-- start SELECTED EXCERPT --

Question

A car accelerates uniformly from rest and reaches a speed of 22.7 m/s in 9.02 s. Assume the diameter of a tire is 58.5 cm. (a) Find the number of revolutions the tire makes during this motion, assuming that no slipping occurs. rev (b) What is the final angular speed of a tire in revolutions per second? rev/s

Answer 1

(a) The car is undergoing an acceleration of

`a=(22.7(\rm m)/(\rm s)-0)/(9.02\,\mathrm s)\approx2.52(\rm m)/(\mathrm s^2)`

so that in 9.02 s, it will have covered a distance of

`x=\frac a2(9.02\,\mathrm s)^2\approx102\,\mathrm m`

The car has tires with diameter d = 58.5 cm = 0.585 m, and hence circumference π d ≈ 1.84 m. Divide the distance traveled by the tire circumference to determine how many revolutions it makes:

`(102\,\mathrm m)/(1.84\,\mathrm m)\approx55.7\,\mathrm{rev}`

(b) The wheels have average angular velocity

`\omega=\frac{\omega_f+\omega_i}2=(\theta_f-\theta_i)/(\Delta t)`

where
`\omega` is the average angular velocity,
`\omega_i` and
`\omega_f` are the initial and final angular velocities (rev/s),
`\theta_i` and
`\theta_f` are the initial and final angular displacements (rev), respectively, and
`\Delta t` is the duration of the time between initial and final measurements. The second equality holds because acceleration is constant.

The wheels start at rest, so

`\frac{\omega_f}2=(55.7\,\rm rev)/(9.02\,\rm s)\implies\omega_f\approx12.4(\rm rev)/(\rm s)`

-- end SELECTED EXCERPT --

Write out the stretch of the car tire problem from "(b) The wheels" through "acceleration is constant.", word for word.

-- start RAW DATA --

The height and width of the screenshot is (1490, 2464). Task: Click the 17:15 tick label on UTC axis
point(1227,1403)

-- end RAW DATA --
-- start RAW DATA --

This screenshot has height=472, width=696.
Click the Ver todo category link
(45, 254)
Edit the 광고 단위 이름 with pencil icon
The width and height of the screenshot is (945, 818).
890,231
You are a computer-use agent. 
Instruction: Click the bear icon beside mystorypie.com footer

-- end RAW DATA --
-- start RAW DATA --

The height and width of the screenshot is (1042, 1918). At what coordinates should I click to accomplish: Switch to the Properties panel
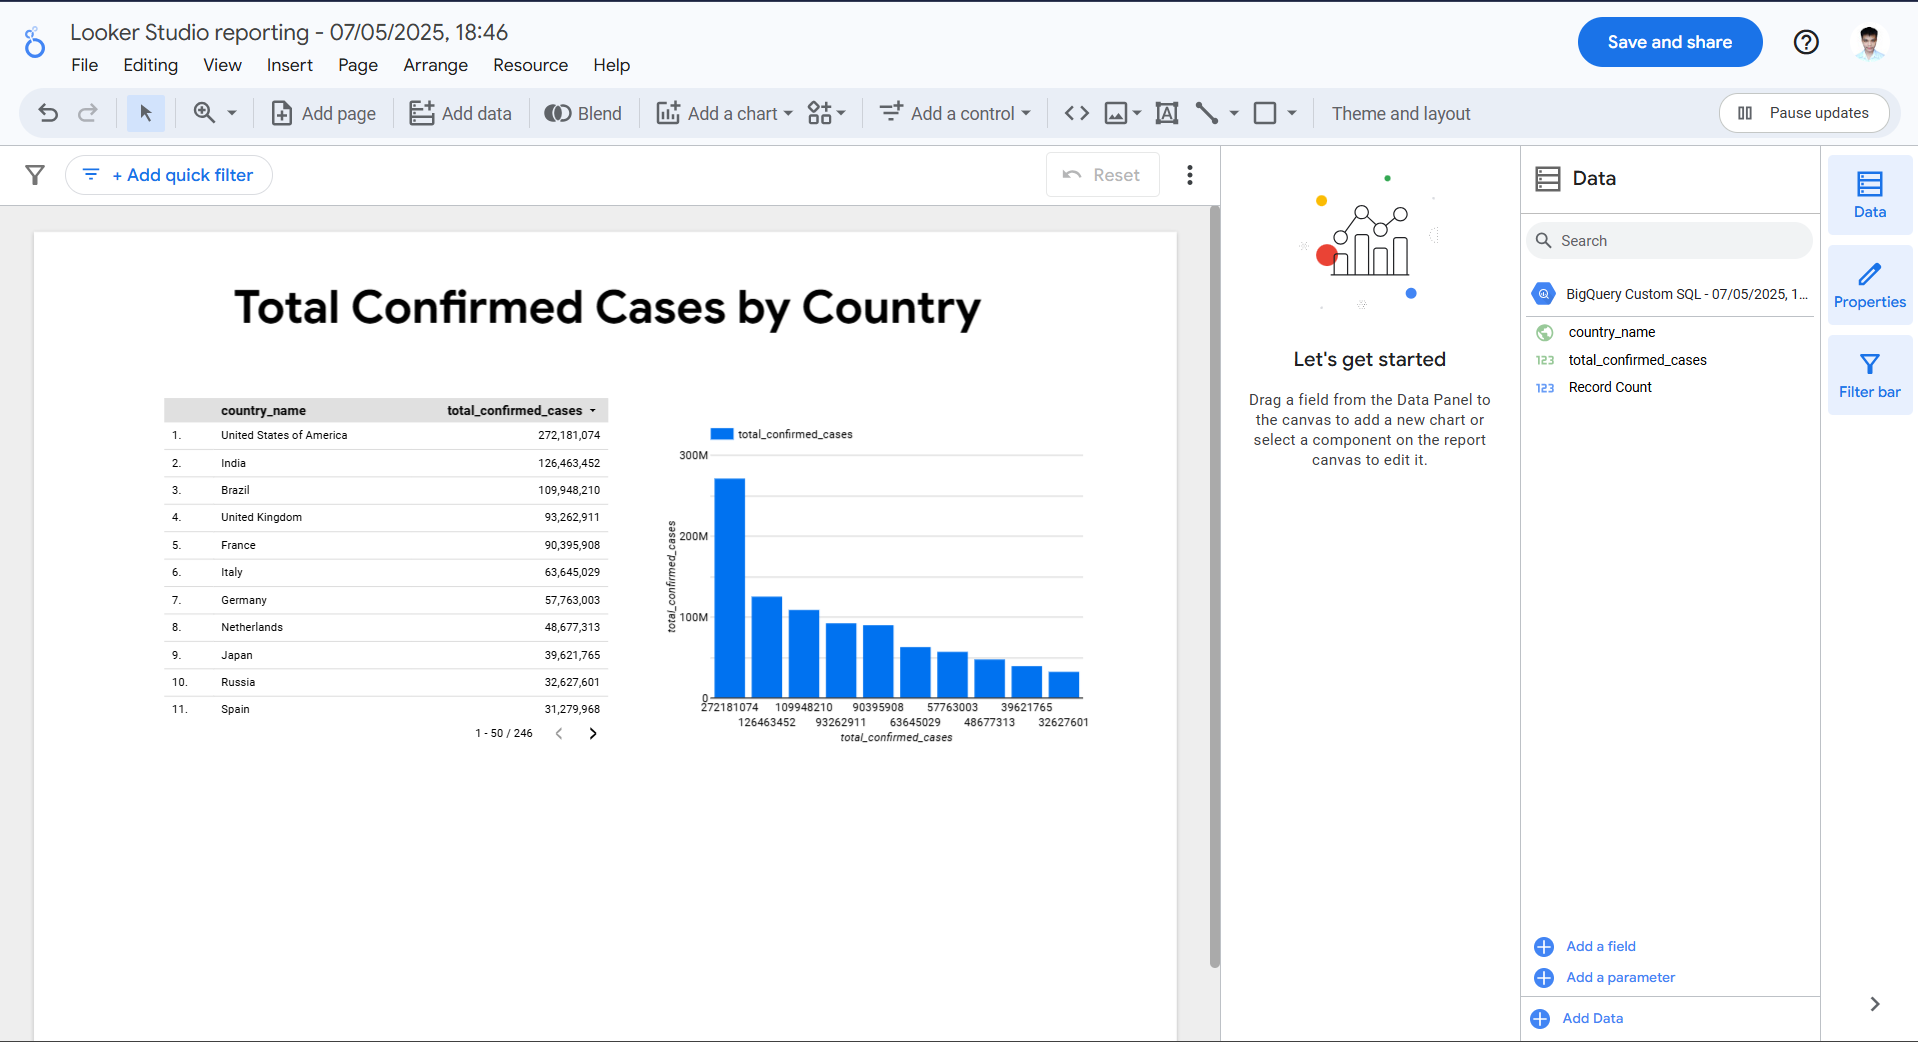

-- end RAW DATA --

• [SOLVED EXERCISE]
(b) The wheels have average angular velocity

`\omega=\frac{\omega_f+\omega_i}2=(\theta_f-\theta_i)/(\Delta t)`

where
`\omega` is the average angular velocity,
`\omega_i` and
`\omega_f` are the initial and final angular velocities (rev/s),
`\theta_i` and
`\theta_f` are the initial and final angular displacements (rev), respectively, and
`\Delta t` is the duration of the time between initial and final measurements. The second equality holds because acceleration is constant.